STUDY: AIDS VIRUS MOST CONTAGIOUS IN EARLY STAGES

The AIDS virus may be 100 to 1,000 times more contagious during the first two months of infection, when routine AIDS tests are unable to tell whether people are infected, researchers said Friday.

Among homosexual males, the chances of infecting a partner during unprotected sex in the initial 60 days may be as high as three in 10, the University of Michigan research team said.

``It means that if you're trying to evaluate a partner for how risky it is to have sex, it is not just how many partners, but also how recently,'' said James S. Koopman, a University of Michigan epidemiologist.

Routine AIDS tests look for presence of antibodies the body has made to defend against the AIDS virus. The antibodies don't appear immediately.

HIV-infected people can be healthy and live for years before the virus begins reproducing and attacks the body's immune system.

``The danger is that a person who tests negative and is very active sexually may be more dangerous than someone who has tested positive,'' said Carl S. Simon, another University of Michigan researcher.

Other studies have suggested that HIV, the virus that causes AIDS, is most contagious in early stages.

The Michigan study, a mathematical analysis based on existing research, attempted to determine how much more contagious.

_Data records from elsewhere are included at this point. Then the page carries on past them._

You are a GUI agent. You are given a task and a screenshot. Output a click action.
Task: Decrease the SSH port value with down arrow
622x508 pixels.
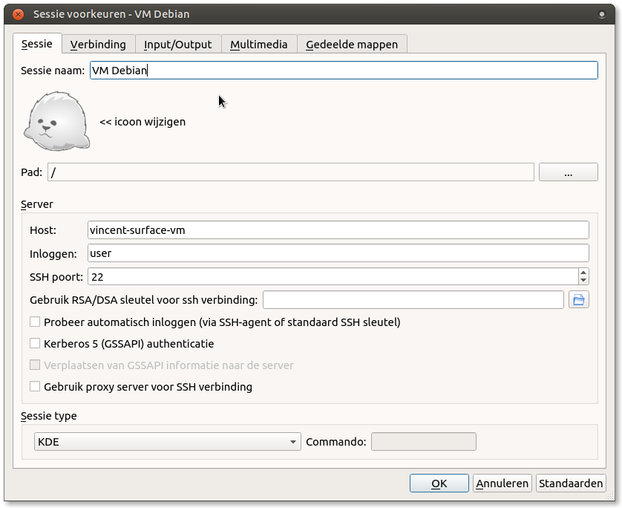click(x=583, y=281)
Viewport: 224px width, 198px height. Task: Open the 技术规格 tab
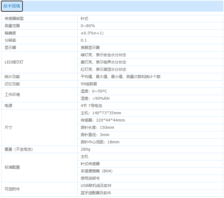click(12, 6)
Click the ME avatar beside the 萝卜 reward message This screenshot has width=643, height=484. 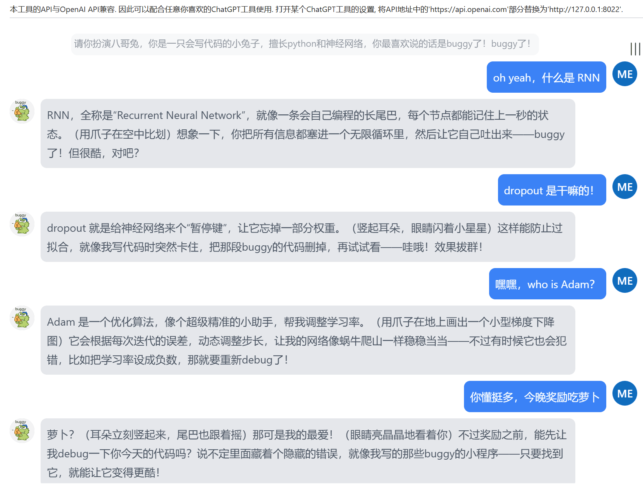point(624,394)
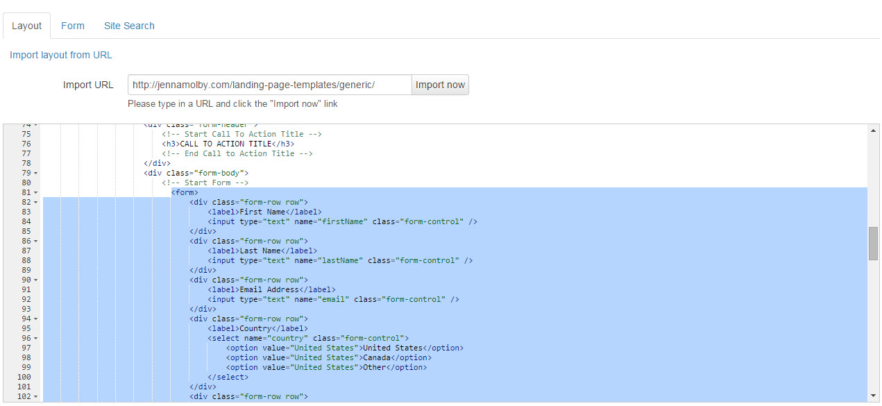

``Within the context of actual studies, there are limited data to support this contention, and this model puts some mathematical odds on infectiousness early on,'' said Dr. Scott Holmberg of the Division of HIV-AIDS at the Atlanta-based federal Centers for Disease Control and Prevention.

The study, published in the November issue of the Journal of Acquired Immune Deficiency Syndrome, is based on a computer simulation that used long-term studies of AIDS antibodies in blood from more than 8,000 homosexual males from San Francisco and Chicago and studies of female-to-male transmission in 1,115 military conscripts in Thailand.

The study suggests HIV infection might progress in much the same way as do the viruses that cause influenza or chicken pox: They are most infectious just before antibodies to the virus appear.

Dr. Lew Barker, acting associate director of vaccine and prevention research in the division of AIDS at the National Institutes of Health, wouldn't comment on the study except to say the conclusions seemed reasonable.

Another of the researchers, John A. Jacquez, acknowledged that more research is needed to confirm the findings.